OK, well Monday is here and I powered on the servers. RHEL 7 booted no problem. Zentyal/Ubuntu still has the file system corruption. I am wondering if it something with Zentyal/Ubuntu that is having the issue. That is why I am wondering if the battery backup supported RAID controller in my R710 would be a better way to go as it seems like something with the Ubuntu system that is having the issue. I tried the Zentyal/Ubuntu installation with the SSDs in one of the 710s and did not have an issue, so I am wondering if the RAID controller in the R610 not having a battery backup like the ones in the R710 may be the cause.
thenodemaster
6 Posts
0
February 11th, 2015 07:00
I found out that the issue was indeed the RAID controllers in the R610. The particular version of the PERC 6 was not compatible with the Ubuntu Kernel and was this not handling the SSDs properly. After replacing them with the PERC 6/i with the battery backup, everything survived an entire weekend shut down. Thanks everyone for the suggestions and help.
DELL-Josh Cr
Moderator
•
9.4K Posts
0
February 5th, 2015 12:00
Hi Scott,
Does the system boot after getting the corruption errors? Have you tried with non SSD drives? It sounds like there may be an issue between the drives and Linux where it is shutting off the system before the filesystems have been unmounted and the file buffers are not being written to disk. If the drives are not in a RAID 1 and are standalone does the issue still occur?
Is the SAS6/ir firmware and the system BIOS up to date?
Bios: http://www.dell.com/support/home/us/en/19/Drivers/DriversDetails?driverId=C6MRW&fileId=3287843619&osCode=RH60&productCode=poweredge-r610&languageCode=EN&categoryId=BI
SAS6/ir http://www.dell.com/support/home/us/en/19/Drivers/DriversDetails?driverId=C1NFP&fileId=3176100186&osCode=RH60&productCode=poweredge-r610&languageCode=EN&categoryId=SF
thenodemaster
6 Posts
0
February 5th, 2015 13:00
The system would sometimes boot if it would make it to a command prompt, but getting into the GUI of either Linux flavor was no go. I tried the SSD drives in an R710 to confirm the drives were good and had no issue with them. Further, all 5 of the R610s are identical and swapped parts.

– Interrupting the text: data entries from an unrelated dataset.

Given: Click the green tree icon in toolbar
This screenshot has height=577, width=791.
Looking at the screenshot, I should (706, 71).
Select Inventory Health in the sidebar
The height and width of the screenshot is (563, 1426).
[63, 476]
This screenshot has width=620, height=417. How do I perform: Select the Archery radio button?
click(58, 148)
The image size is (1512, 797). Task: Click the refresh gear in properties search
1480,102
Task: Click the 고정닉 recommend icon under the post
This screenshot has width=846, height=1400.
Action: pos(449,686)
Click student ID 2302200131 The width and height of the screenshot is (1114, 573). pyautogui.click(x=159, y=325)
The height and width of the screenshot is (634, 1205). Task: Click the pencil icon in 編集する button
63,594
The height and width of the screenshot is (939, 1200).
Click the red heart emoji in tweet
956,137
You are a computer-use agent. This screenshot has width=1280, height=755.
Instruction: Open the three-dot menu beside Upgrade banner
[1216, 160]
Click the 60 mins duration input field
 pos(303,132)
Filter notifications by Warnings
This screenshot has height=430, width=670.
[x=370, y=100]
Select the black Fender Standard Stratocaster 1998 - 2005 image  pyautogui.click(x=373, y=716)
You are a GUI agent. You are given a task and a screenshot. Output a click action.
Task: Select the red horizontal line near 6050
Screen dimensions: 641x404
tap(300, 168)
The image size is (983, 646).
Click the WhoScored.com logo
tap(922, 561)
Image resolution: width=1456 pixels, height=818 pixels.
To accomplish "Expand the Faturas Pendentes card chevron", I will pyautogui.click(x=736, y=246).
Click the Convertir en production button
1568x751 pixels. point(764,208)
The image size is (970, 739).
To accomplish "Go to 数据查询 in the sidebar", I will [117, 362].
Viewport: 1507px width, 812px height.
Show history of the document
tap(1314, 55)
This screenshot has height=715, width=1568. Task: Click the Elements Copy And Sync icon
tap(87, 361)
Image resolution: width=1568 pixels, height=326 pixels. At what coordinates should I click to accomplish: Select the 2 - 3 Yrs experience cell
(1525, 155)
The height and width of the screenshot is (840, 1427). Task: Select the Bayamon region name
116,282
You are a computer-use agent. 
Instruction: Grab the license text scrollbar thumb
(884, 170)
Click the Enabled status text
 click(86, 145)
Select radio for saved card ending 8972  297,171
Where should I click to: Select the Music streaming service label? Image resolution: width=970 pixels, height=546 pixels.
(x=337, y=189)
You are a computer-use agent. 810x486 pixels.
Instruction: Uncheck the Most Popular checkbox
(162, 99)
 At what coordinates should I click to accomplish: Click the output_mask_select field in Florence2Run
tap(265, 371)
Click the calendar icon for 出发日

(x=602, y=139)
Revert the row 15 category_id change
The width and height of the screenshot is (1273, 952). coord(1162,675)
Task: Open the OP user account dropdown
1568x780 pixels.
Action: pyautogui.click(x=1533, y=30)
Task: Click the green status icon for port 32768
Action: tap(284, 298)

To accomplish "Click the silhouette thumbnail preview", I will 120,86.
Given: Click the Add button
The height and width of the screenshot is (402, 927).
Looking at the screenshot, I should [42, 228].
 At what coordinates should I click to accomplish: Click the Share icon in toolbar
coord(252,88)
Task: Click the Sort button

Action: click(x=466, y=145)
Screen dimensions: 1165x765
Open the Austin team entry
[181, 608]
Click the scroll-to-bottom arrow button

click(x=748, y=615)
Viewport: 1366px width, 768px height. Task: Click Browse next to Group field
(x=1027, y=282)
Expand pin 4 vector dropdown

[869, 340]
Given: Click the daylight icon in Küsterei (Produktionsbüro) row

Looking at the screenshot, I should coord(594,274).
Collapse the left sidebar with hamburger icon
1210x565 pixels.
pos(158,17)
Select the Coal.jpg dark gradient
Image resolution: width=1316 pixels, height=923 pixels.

I did manage to find the firmware update for the 6iR and applied it this morning. I will know in the morning if firmware did the trick as this is usually when I would get the error after being powered down overnight.
thenodemaster
6 Posts
0
February 6th, 2015 09:00
OK: Update.
I managed to figure out which of the 6/iR controllers were in my R610s and got the firmware update to go through. After being powered off for a night, everything is looking promising as the servers came up without incident. However, my hope is tempered by the knowledge that I have seen this before only to have it reappear after being off for the weekend. I will know Monday if this is actually fixed or not.
thenodemaster
6 Posts
0
February 6th, 2015 09:00
One question does come to mind regarding these R610s compared to the R710s we have: is it possible to use the 6/iR that have the battery backup plugged into them like our 710s do? I know this would mean replacing the current cards in the 610s, but I am not sure if it is a good idea to pull one of the 710 cards and try it out. Advice?
thenodemaster
6 Posts
0
February 9th, 2015 07:00
OK, well Monday is here and I powered on the servers. RHEL 7 booted no problem. Zentyal/Ubuntu still has the file system corruption. I am wondering if it something with Zentyal/Ubuntu that is having the issue. That is why I am wondering if the battery backup supported RAID controller in my R710 would be a better way to go as it seems like something with the Ubuntu system that is having the issue. I tried the Zentyal/Ubuntu installation with the SSDs in one of the 710s and did not have an issue, so I am wondering if the RAID controller in the R610 not having a battery backup like the ones in the R710 may be the cause.